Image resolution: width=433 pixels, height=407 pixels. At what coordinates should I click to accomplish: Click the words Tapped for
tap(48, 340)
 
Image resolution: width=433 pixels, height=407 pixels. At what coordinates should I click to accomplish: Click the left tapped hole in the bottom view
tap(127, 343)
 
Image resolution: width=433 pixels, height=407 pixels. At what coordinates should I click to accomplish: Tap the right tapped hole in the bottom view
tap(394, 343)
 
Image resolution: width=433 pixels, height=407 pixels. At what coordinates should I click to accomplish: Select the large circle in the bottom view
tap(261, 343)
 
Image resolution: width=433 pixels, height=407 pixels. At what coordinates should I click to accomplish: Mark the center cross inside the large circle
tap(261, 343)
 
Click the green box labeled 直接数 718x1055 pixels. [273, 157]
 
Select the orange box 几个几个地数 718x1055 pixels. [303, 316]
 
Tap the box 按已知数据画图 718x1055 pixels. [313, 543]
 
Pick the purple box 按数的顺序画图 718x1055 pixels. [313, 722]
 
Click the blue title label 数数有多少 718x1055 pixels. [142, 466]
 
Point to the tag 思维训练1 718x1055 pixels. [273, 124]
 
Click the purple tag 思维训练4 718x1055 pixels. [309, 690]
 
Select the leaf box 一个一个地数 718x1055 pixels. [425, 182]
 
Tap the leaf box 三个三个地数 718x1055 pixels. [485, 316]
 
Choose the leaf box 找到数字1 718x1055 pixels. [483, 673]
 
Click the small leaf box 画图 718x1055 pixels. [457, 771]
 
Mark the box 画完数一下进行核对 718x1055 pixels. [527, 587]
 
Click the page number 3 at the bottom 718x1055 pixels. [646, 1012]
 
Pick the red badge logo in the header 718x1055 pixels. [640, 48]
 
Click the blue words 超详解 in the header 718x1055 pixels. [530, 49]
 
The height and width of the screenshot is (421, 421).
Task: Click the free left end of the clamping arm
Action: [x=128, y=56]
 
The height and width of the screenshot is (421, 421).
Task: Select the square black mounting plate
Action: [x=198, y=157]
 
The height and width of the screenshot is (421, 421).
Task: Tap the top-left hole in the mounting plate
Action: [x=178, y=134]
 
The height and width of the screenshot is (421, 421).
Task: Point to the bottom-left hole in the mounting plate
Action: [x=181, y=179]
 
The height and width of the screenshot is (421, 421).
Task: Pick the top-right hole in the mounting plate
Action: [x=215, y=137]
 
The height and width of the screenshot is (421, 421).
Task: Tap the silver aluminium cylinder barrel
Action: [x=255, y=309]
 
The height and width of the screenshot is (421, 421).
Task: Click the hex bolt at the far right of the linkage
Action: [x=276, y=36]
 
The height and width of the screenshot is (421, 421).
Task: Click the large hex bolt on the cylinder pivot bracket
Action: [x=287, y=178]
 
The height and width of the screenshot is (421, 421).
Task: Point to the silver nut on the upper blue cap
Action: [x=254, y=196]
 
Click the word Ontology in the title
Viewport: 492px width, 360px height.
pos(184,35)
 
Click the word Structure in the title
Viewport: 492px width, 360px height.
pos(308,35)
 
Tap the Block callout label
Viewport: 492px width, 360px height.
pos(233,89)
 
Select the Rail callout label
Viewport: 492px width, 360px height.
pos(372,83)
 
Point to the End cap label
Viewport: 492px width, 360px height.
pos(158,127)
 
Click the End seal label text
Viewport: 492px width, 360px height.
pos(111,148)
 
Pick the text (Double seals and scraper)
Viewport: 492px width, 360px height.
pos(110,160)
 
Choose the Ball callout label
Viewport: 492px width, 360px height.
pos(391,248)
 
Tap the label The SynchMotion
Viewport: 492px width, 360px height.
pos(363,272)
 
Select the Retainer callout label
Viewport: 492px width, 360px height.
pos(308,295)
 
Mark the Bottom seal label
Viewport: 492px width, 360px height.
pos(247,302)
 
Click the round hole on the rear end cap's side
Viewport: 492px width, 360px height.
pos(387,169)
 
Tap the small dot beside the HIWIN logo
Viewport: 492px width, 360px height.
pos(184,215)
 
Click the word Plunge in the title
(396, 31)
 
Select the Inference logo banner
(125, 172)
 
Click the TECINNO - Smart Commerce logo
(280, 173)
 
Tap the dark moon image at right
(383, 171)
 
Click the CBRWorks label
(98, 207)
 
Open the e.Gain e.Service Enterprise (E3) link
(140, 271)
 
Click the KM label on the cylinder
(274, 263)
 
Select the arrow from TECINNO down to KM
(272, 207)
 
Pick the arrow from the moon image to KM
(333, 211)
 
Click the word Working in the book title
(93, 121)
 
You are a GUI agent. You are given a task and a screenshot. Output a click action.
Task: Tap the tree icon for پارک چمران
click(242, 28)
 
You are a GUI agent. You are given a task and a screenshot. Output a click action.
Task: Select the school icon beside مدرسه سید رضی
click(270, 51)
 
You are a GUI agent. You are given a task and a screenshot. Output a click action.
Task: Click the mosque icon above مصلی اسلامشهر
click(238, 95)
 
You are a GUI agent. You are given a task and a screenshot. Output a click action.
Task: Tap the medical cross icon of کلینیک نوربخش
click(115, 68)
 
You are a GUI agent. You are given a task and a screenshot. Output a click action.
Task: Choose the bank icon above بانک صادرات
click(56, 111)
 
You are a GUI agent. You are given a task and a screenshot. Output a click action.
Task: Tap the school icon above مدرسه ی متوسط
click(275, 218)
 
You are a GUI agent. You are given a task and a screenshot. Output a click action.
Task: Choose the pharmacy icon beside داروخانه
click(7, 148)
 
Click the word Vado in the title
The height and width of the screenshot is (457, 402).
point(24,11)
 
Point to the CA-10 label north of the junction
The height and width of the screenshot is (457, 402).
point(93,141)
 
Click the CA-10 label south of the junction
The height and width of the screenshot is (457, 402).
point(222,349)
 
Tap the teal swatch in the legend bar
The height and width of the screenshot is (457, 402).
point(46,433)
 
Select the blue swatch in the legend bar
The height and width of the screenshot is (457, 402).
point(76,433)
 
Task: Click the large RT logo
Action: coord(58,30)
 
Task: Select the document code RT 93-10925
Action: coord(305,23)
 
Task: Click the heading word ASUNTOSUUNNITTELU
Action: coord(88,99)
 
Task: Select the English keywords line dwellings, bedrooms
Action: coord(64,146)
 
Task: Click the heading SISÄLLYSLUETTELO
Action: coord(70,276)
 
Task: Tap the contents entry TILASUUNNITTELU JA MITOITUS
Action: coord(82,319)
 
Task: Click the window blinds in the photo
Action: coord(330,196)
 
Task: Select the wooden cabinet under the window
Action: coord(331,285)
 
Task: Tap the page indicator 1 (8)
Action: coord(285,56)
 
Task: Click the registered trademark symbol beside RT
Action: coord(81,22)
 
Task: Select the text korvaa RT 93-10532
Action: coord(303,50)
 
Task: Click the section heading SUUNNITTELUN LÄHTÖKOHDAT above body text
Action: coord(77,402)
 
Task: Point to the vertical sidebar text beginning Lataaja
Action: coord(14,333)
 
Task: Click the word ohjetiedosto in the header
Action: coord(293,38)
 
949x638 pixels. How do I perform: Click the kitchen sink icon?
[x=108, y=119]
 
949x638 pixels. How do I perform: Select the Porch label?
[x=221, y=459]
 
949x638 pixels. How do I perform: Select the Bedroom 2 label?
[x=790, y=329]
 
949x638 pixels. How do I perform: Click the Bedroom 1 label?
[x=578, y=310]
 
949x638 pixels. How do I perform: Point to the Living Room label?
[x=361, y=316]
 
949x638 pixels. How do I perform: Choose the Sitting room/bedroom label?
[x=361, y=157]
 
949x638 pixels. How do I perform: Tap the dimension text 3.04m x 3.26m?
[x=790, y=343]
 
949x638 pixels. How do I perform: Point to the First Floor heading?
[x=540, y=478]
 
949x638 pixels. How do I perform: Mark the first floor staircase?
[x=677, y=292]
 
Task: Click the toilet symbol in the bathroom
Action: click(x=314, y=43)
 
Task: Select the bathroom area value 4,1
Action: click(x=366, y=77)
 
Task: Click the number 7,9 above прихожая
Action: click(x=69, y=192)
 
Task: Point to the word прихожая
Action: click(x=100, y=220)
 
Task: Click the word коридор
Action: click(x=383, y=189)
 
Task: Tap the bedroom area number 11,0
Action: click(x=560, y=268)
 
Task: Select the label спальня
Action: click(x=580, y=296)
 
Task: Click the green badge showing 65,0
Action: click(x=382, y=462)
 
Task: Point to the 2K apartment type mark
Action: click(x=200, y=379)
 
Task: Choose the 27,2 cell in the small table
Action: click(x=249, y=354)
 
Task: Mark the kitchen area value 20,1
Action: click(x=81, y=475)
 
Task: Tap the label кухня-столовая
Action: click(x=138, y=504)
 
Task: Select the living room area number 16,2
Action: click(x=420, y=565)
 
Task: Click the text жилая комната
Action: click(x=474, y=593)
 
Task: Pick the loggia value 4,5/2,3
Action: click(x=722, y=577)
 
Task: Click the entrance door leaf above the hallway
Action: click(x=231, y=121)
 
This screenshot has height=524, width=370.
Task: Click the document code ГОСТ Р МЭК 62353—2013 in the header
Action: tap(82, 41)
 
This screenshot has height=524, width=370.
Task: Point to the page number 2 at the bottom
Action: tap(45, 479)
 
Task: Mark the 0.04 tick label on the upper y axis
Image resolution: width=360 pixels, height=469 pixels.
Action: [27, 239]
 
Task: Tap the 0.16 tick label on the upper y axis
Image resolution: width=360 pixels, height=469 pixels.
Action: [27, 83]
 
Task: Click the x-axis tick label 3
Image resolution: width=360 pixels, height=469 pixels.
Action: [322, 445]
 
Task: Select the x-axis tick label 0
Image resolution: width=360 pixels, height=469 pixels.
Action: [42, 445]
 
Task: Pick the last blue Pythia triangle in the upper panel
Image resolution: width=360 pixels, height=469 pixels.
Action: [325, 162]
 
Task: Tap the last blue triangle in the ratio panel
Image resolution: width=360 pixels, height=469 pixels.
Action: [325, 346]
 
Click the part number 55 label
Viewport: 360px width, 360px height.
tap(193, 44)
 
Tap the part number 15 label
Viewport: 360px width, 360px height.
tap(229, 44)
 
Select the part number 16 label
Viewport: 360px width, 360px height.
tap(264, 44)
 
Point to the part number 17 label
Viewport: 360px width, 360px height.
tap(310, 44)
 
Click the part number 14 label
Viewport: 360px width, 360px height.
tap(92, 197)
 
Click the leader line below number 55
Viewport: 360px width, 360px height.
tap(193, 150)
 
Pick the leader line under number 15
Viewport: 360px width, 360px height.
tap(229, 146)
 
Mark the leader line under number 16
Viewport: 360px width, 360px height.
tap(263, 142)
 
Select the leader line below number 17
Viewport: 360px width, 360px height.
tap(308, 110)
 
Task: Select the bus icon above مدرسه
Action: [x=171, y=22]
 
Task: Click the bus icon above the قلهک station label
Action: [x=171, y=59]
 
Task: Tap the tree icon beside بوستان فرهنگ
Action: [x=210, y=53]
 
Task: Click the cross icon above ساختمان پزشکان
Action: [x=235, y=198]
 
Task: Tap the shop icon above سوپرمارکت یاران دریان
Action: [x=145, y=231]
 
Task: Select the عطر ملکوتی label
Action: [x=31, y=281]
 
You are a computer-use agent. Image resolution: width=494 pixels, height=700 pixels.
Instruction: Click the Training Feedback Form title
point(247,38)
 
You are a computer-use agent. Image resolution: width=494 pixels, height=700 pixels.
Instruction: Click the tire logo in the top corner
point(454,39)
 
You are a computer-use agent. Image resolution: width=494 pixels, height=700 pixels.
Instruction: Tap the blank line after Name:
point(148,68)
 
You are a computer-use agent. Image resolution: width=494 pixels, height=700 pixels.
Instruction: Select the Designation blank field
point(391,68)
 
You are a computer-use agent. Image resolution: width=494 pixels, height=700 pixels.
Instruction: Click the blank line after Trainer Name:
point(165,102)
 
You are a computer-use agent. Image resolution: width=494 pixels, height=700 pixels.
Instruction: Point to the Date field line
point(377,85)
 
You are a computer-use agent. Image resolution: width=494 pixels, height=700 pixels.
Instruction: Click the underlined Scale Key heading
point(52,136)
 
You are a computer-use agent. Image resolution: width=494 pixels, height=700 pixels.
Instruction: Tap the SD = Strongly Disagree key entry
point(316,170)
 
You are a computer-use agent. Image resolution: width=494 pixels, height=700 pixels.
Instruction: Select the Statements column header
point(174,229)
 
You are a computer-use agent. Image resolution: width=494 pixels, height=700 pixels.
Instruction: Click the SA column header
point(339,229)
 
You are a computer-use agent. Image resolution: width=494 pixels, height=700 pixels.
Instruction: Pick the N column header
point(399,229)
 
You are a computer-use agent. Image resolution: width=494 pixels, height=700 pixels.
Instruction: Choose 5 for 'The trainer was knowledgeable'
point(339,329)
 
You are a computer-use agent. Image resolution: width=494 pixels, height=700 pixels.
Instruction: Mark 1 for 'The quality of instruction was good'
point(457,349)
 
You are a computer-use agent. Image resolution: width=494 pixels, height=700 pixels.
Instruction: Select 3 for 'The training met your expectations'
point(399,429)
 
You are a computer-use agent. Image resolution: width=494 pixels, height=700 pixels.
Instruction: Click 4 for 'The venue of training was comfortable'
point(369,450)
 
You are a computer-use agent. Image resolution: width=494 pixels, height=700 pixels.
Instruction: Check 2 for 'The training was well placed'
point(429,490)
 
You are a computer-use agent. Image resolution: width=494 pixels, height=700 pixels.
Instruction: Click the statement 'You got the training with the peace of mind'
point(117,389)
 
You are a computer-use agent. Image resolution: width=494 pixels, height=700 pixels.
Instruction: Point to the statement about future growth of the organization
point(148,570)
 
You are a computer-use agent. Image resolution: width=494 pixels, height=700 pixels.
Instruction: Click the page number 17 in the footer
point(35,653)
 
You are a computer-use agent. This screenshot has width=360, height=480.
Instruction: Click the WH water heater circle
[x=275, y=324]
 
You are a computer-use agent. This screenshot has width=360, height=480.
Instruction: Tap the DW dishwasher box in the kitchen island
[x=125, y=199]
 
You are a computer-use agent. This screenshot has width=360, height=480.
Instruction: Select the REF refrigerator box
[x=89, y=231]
........
_TASK INSTRUCTIONS:_ Begin at the line that has "Task: Pick the loggia value 4,5/2,3" and stop after the line that has "Action: click(x=231, y=121)". Give those lines again, switching "hallway" to "corridor" and leaving everything else unchanged.

_THE RESULT:_
Task: Pick the loggia value 4,5/2,3
Action: click(x=722, y=577)
 
Task: Click the entrance door leaf above the corridor
Action: click(x=231, y=121)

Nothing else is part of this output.